Note: The series has been combined into box sets. Quincy Harker, Demon Hunter Omnibus Volume One contains the first 12 novellas of the series.

Publisher’s Synopsis:
From the pages of Quincy Harker, Demon Hunter comes this thrilling new dark fantasy series!

They are humanity’s defense against the supernatural. They are the light in the darkness. They are the guardians that walk in the night. They are The Shadow Council.

His father called him Adam. The people called him monster. History gave him only his father’s name. Quincy Harker calls him friend.

He is Adam, the greatest creation and greatest failure of Victor Frankenstein. Trapped in a life he never sought, in a world that will never understand him, he roams the earth searching for understanding, searching for his own humanity.

And now he roams the streets of New Orleans searching for a missing Archangel and a trumpet that can herald the coming of the Apocalypse.

Adam’s task in the Quest for Glory is to find Sealtiel, the Herald of Heaven, and bring the angel to Quincy Harker to unlock the mysteries that will restore Glory’s divinity. But dark forces are at work in the Crescent City, and magic-users are dying in horrible ways all over town. Will Adam find the angel before the last note is still in the city of jazz?

Point of view:
1st person. Entirely from Adam’s perspective.

Rellim’s Thoughts:
This is book 11 in the Quincy Harker Demon Hunter series by John G. Hartness. It’s also part 3 of a four part story arc spanning books 9-12. As such, there may be spoilers to earlier books in my review.

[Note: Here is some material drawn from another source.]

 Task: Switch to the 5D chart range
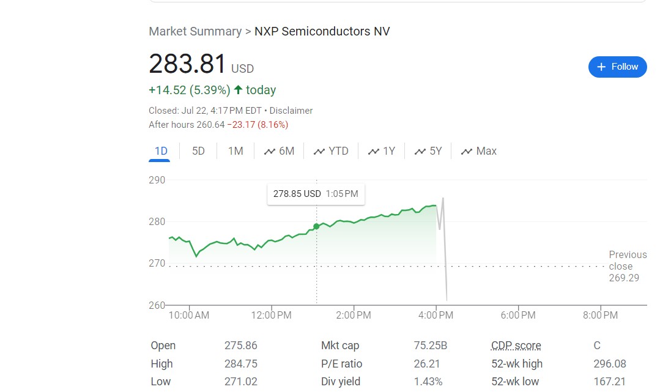point(198,151)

Frankenstein’s creature, a voodoo priestess, a monster-hunting nun, and a demon walk into a bar…

Adam is in New Orleans trying to hunt down another missing archangel and, of course, gets side tracked into additional missions. Although well meaning, his appearance means that most people are afraid of him and he has few friends. When one dear to him mysteriously dies it soon becomes apparent that events are not as unrelated as it first seems.

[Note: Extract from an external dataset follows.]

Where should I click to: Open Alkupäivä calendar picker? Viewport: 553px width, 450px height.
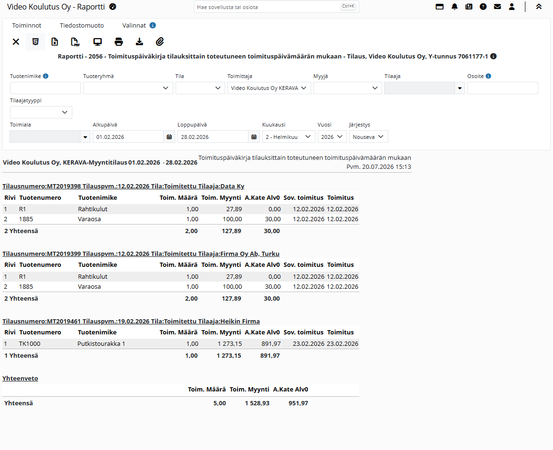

I love the investigation, mystery, suspense, action – and of course the humor. While short, these stories really pack a punch.

Narration:
This book is a great example of why I enjoy James Anderson Foster’s narrations. While this is set in the Quincy Harker world, it’s entirely from Adam’s POV. Foster brings a distinct performance in voice, inflection, personality, and emotion highlighting the difference in Hartness’s characters. Outstanding listen.

About the author:
John G. Hartness is a teller of tales, a righter of wrong, defender of ladies’ virtues, and some people call him Maurice, for he speaks of the pompatus of love. He is also the award-winning author of the urban fantasy series The Black Knight Chronicles, the Bubba the Monster Hunter comedic horror series, the Quincy Harker, Demon Hunter dark fantasy series, and many other projects. He is also a cast member of the role-playing podcast Authors & Dragons, where a group of comedy, fantasy, and horror writers play Dungeons & Dragons. Very poorly.

In 2016, John teamed up with a group of other publishing industry ne’er-do-wells and founded Falstaff Books, a small press dedicated to publishing the best of genre fiction’s “misfit toys.” Falstaff Books has since published over 50 titles with authors ranging from first-timers to NY Times bestsellers, with no signs of slowing down any time soon.

In his copious free time John enjoys long walks on the beach, rescuing kittens from trees and playing Magic: the Gathering. John’s pronouns are he/him.

You can connect with John G. Hartness here:

About the narrator:
Dubbed “the Hardest Working Man in Audiobooks,” James Anderson Foster has won or been nominated for every major award in the audiobook industry, and was one of those kids who actually lettered in drama way back in High School (and if you ask nicely, he might even tell you just how far back that was).

Since that time, he’s done most of his acting behind a microphone, and has narrated audiobooks for a variety of publishers, across nearly all genres – both fiction and non.

My Favorite Quotes

“Fool, this New Orleans,” another one of the boys on the porch said, laughing. “Everybody know magic real, fool. We all got a granny or aunt doing the root. You don’t believe in magic, you ain’t been in Nola long.”

“The difficult we can do immediately; the impossible takes just a little more time.”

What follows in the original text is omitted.